My background in programming isn't good enough to understand the codes provided in this topic, so if someone can help with this error it'd great !

katdataecon
  • 185
  • 8

4 Answers4

1

A way using dplyr -

library(dplyr)

df2 %>%
  count(Department_Name, Municipality_Name) %>%
  left_join(df1, by = c('Department_Name' = 'Department', 
                        'Municipality_Name' = 'Municipality')) %>%
  group_by(Department_Name, Municipality_Name) %>%
  sample_n(first(n)) %>%
  ungroup
Ronak Shah
  • 377,200
  • 20
  • 156
  • 213
  • It worked with my first dataset, but when i try on another one (124k observations), i have the following error message : "Erreur : `size` must be less or equal than 1 (size of data), set `replace` = TRUE to use sampling with replacement.", it comes after sample_n(first(n)), do you have an idea of where it can comes from ? – katdataecon Jul 23 '21 at 15:41
  • 1
    I think that is because the number of rows in `df2` are more than the corresponding rows present in `df1`. You can add `replace = TRUE` in `sample_n`. – Ronak Shah Jul 24 '21 at 00:59
0

The second data frame is a proper subset of the first. Appending the second data frame provides no additional information to the first. Therefore, you can take a sample of the observations to achieve your goal:

iris[sample(x = nrow(iris), size = 5, replace = FALSE), ]
Connor Krenzer
  • 457
  • 2
  • 11
0
library(data.table)
df1_bis = data.table(df1)
df2_bis=data.table(df2) try <- data.frame(df1_bis[df2_bis, on = .(Department, Municipality),
           {ri <- sample(.N, 1L)
           .(Long. = Long.[ri], Lat. = Lat[ri])}, by = .EACHI])`
Alexander van Oostenrijk
  • 4,644
  • 3
  • 23
  • 37
katdataecon
  • 185
  • 8
0

If you are using dplyr, then relying on sample_n to get a random sample of the data frames, and left_join to do the merging might get code that is easier to interpret.
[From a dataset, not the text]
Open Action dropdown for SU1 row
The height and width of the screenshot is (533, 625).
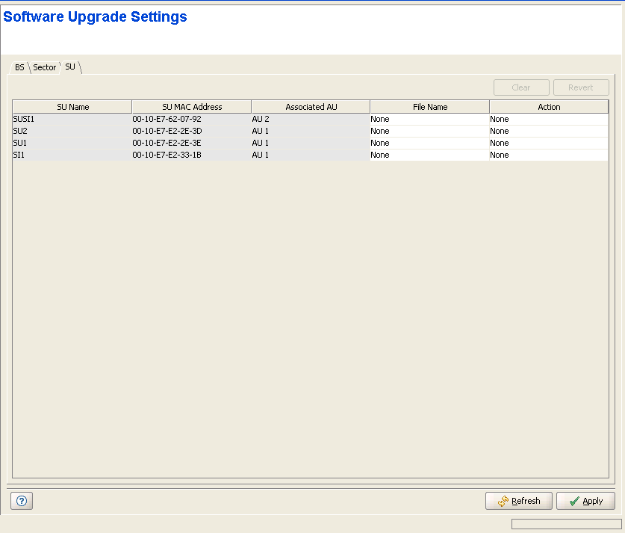(549, 143)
Here I provide slightly different data frame examples:

library(dplyr)

df_veredas <- #This is a sample dataframe with info for veredas
  data.frame(departamento = c("ANTIOQUIA", "ANTIOQUIA", "ANTIOQUIA", "CUNDINAMARCA", "CUNDINAMARCA", "CUNDINAMARCA"), 
             municipio = c("MEDELLIN", "MEDELLIN", "MEDELLIN", "GUADUAS", "GUADUAS", "GUADUAS"), 
             vereda = c("PALMITAS", "SANTA ELENA", "ALTAVISTA", "CEDRALES", "EL DIAMANTE", "CARRAPAL"),
             lat = c(6.343341, 6.209718, 6.22315, 5.05369106131653, 5.03379856537084, 5.26723603834365), 
             long = c(-75.69004, -75.50191, -74.6004510276649, -74.6904256, -74.5475269556119, -74.5892936214298))

df_municipios <- # This is a sample data frame with info for municipalities
  data.frame(Department_Name = c("ANTIOQUIA", "CUNDINAMARCA", "ATLÁNTICO"), 
             Municipality_Name = c("MEDELLIN", "GUADUAS", "BARRANQUILLA"),
             DIVIPOLA = c("05001", "25320", "08001" ))

# Below is where the sampling and merging happen.
sample_n(#This is where the sampling occurs. I get 2 random observations from df_veredas
tbl = df_veredas,  
         size = 2, 
         replace = FALSE) %>% 
  left_join(# This is where the merge happens
    df_municipios, #Merges the sampled df_veredas with df_municipios
    by = c("departamento" = "Department_Name", #Indexing by department, which is written differently in each table
           "municipio"    = "Municipality_Name" #And also indexing by municiplaity, which is also written differently in each table
))

  departamento municipio   vereda      lat      long DIVIPOLA
1 CUNDINAMARCA   GUADUAS CEDRALES 5.053691 -74.69043    25320
2 CUNDINAMARCA   GUADUAS CARRAPAL 5.267236 -74.58929    25320
Nicolás Velasquez
  • 5,623
  • 11
  • 22